O eski ve kıymetli zamanlarda, ne güzel sohbetler olurdu; nihavent makamlı ezgilerin eşlik ettiği mekanlarda. Nargilelerin etrafa yaydığı dumanların sarhoşluğu da eklenince değmeyin keyiflerine, o kadirşinas insanların...
İki eski aşina rastlaşınca sokakta illa ki biri tutardı diğerinin kolundan, kadife lakırdılarla ikna ediverirdi diğerini, meydandaki söğüt ağacını altında oturmaya. “Selâmün aleyküm” deyip kahvehaneciye, birer demli çay rica ederler. Çoktan koyuldukları sohbetlerin canlılığı her şeye aksederdi. Kırışık alınları sevinç çizgileriyle belirginleşirdi.
Eskiden ‘Kelâm’ vardı, laklakiyat vardı, muhabbet vardı, sohbet vardı... Aynı anlama gelseler de, aynı kıymeti görmezlerdi. Velhasıl “Gel dostum, sohbet edelim.” Demek; hafifliğe iştikal ederdi. Hitap şöyle olsa, daha fazla hürmet getirirdi: “şöyle varalım da bir soluk hasbıhal edelim, üstadım?” Gücüne bakınız şu lakırdının, haşmetine, verdiği zevke bakın.

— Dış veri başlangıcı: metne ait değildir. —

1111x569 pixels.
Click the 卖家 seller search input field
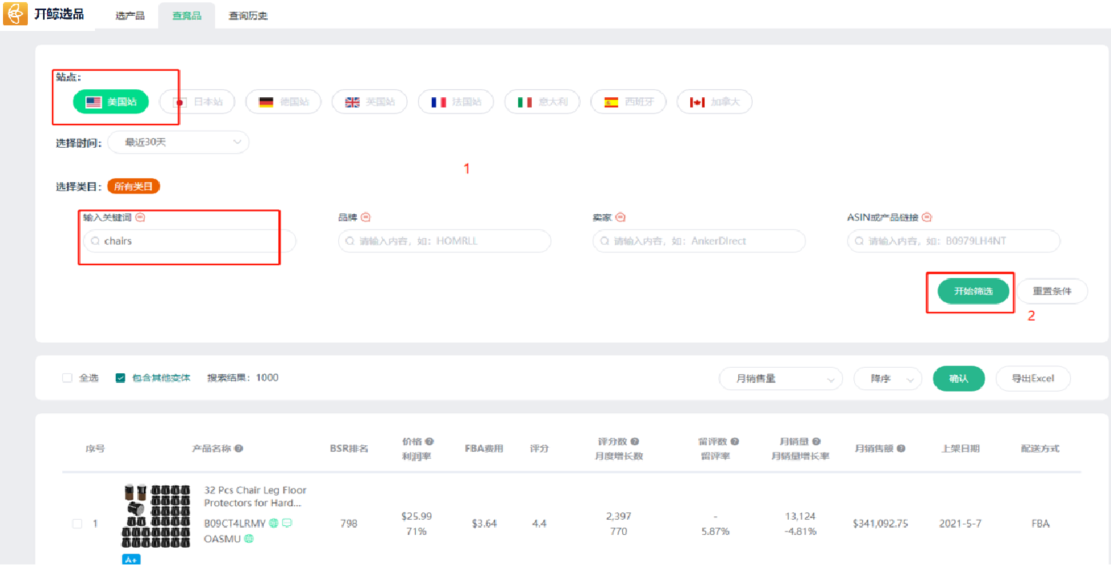click(698, 241)
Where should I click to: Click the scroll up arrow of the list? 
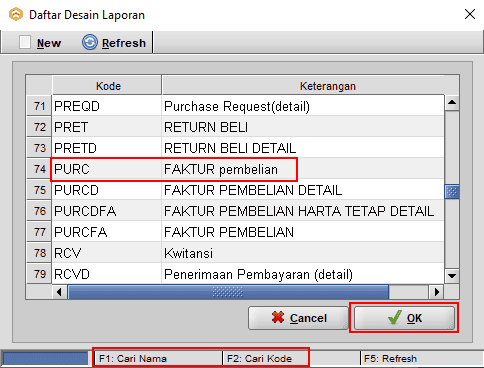point(452,103)
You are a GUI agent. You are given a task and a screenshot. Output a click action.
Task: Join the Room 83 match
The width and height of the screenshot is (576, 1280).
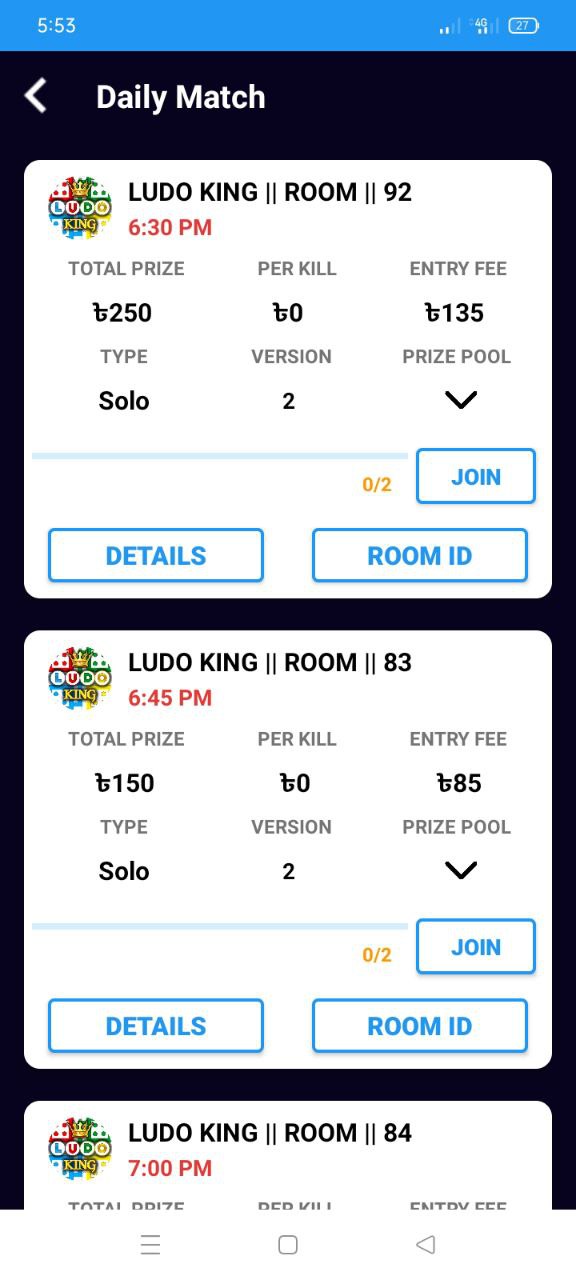point(476,946)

Gel zaman git zaman, değişim başladı. Ani başlayan bir fırtına gibi ve tüm bu zarafeti, tadı, zevki silip süpürdü. Kaldı, geriye kof, içi boş kelimelerle geçiştirilen misafirlikler. Bununla birlikte hürmet de savruldu, hissiyat da, muhabbet de... Keza, bir vapurda, bir otobüs durağında ve yahut bir sahil kahvesinde, böyle bir kimseye rastlamak imkansız hâle geldi. Olur da karşılaşırsak bu yaşı ilerlemiş insanlara, hummalıymış gibi bakıyor veya nükte konusu ediyoruz. Evet! Tam da böyle olmalı ki susuyorlar o insanlar, dolaşmıyorlar rıhtımlarda, bu yüzden olmalı binmiyorlar vapurlara.

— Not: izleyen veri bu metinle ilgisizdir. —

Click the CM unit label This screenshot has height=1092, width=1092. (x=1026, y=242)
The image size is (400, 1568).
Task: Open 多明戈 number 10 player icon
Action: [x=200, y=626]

Nitekim haklılar, çok haklılar hem de. Yürüyen merdivenler onların o güzelim adımlarına göre değil; onlar ne kadar yaşlansalar da merdivenlerden çıkmaktan hazzederler. Okuyarak öğrenirlerken eskiden; şimdilerde, bilgisayar oyunu öğretmeye kalkar torunları, anlamadığı cümlelerle, yolda rastlayamaz olurlar hasbihal edilecek o aşinalara; çoğu göçmüştür nitekim. Zaman ellerini öpmüştür, son kullanma tarihleri geçmiştir bu insanların. Hoyratça ve azımsayarak yorgun ellerinden tutup muhabbetten yoksun bu zamandan ebediyet köprüsünü aşırırlar.

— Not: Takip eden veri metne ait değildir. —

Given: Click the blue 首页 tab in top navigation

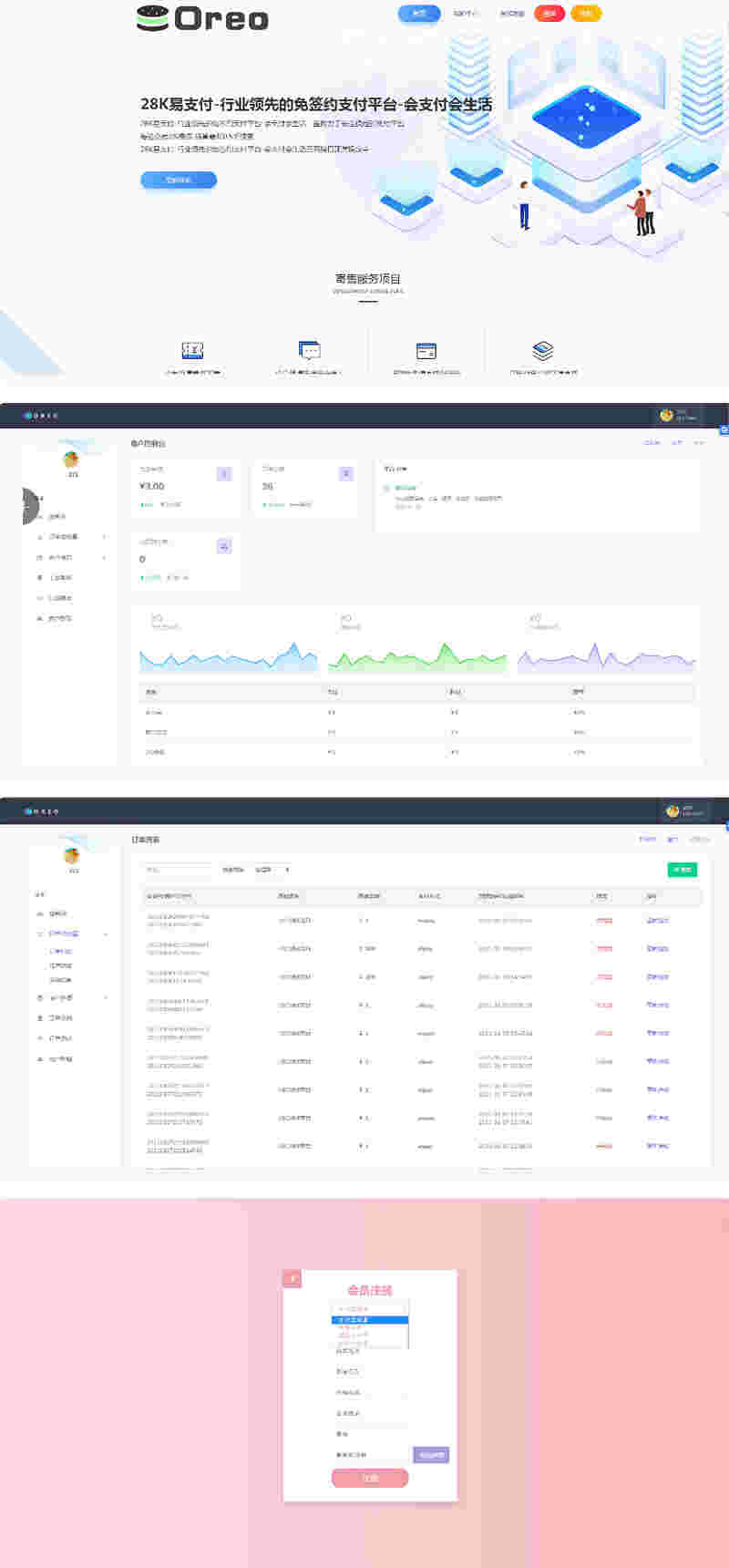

“Değişim ve dönüşüm” Franz Kafka’nın kitabındaki, böcek ‘Samsa’yı nasıl derinden sarsıyorsa bu yaşlı samsaları da öyle zedeliyor. Bilinmez gönül rahatlığıyla mı geçiyorlar kelâm yoksunu insanların arasından öyle sessiz sedasız. Yoksa bu mu yenilginin sebebi?..
Hasılı kelâm zaman öyle mekanik bir hal aldı ki, söz bitti; birkaç kelimeyle hayatımızı idame etmeye gönüllüyüz.
Eskiden ‘kelam’ vardı; şimdi ‘lak lak’ seviyesinde sohbetler bile edemiyor iki kişi, peki ama neden?